- **Objectifs**
A. Recopiez le passage du texte sur Anatole France qui va de « Dans cette optique, il » jusqu’à « dans le réel. » inclus.
B. Dans le texte sur Anatole France, à qui est emprunté le terme « appel des profondeurs » ?

- **Texte de la page**
● ● ● ● ● ● ●

L’imaginaire gnostique a pour avantage de procéder à une remise en question certaine de cette unique vérité, ce qui ne laisse de contenter Anatole France. La multiplicité offerte par la gnose est une des constantes de la pensée francienne, puisqu’il s’agit là du soubassement du relativisme de notre auteur. D’ailleurs, le diable[4] en est l’une des figures emblématiques. Marie-Claire Bancquart est de cet avis :

“Il n’est pas indifférent qu’Anatole France ait choisi, pour professer sa foi dans la multiplicité, de passer par un satanisme. […] Il signifie chez l’écrivain une attirance pour la contre-mystique, qui est bien nette depuis le « banquet » de Thaïs et « La Fille de Lilith » de L’Etui de nacre[5]. […] Il n’empêche que le mal de penser est irrémédiable, et que, pour Anatole France, il démontre clairement l’instabilité de toute chose, l’instabilité de l’esprit même qui pense[6].”

Dans cette optique, il apparaît que l’appel des profondeurs (pour reprendre un terme de Jung) francien est lui aussi un appel à la stabilité offerte par la relativisation du monde. Car enfin, le syncrétisme offert par l’imaginaire qui mêle contre-mystique et fable, s’il désunit par force, en le concurrençant, le monolithique bloc divin et le cortège de vérités connexes qu’Anatole France juge infondées, a surtout pour avantage de se substituer à l’absurdité du monde par un système cohérent, qui englobe la souffrance et le malheur pour les assumer pleinement. En effet, Anatole France reconstruit l’univers par le mythe, en le dotant d’une logique qui lui semble plus appropriée à ce qu’il ressent dans le réel.

● ● ● ● ● ● ●

- **Extrait de données**

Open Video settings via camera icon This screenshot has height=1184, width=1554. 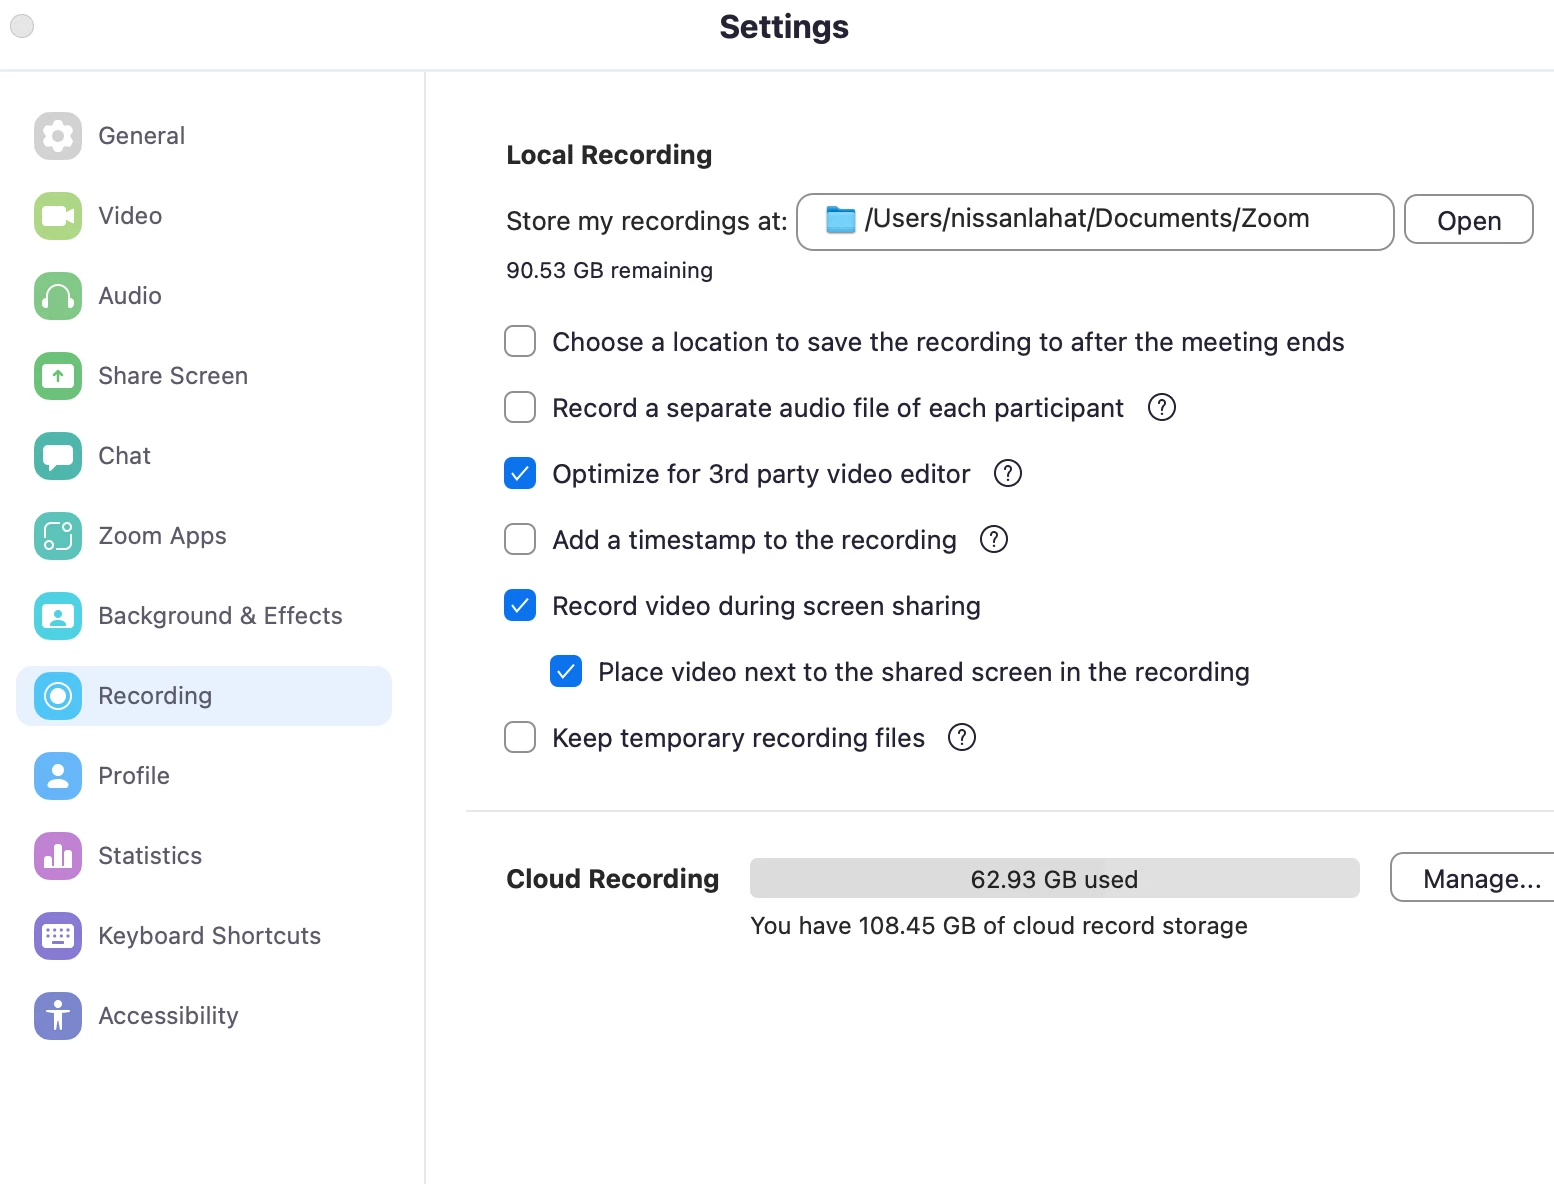(58, 216)
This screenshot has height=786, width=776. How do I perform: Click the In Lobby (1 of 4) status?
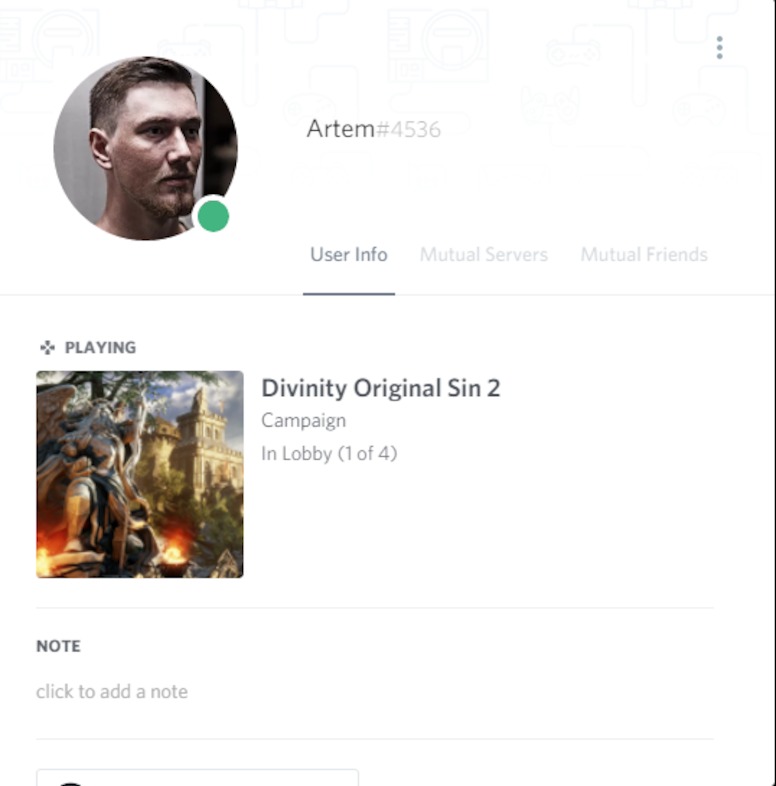(x=329, y=454)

● ● ● ● ● ● ●

- **Solutions**
A.
Dans cette optique, il apparaît que l’appel des profondeurs (pour reprendre un terme de Jung) francien est lui aussi un appel à la stabilité offerte par la relativisation du monde. Car enfin, le syncrétisme offert par l’imaginaire qui mêle contre-mystique et fable, s’il désunit par force, en le concurrençant, le monolithique bloc divin et le cortège de vérités connexes qu’Anatole France juge infondées, a surtout pour avantage de se substituer à l’absurdité du monde par un système cohérent, qui englobe la souffrance et le malheur pour les assumer pleinement. En effet, Anatole France reconstruit l’univers par le mythe, en le dotant d’une logique qui lui semble plus appropriée à ce qu’il ressent dans le réel.

B. À Jung.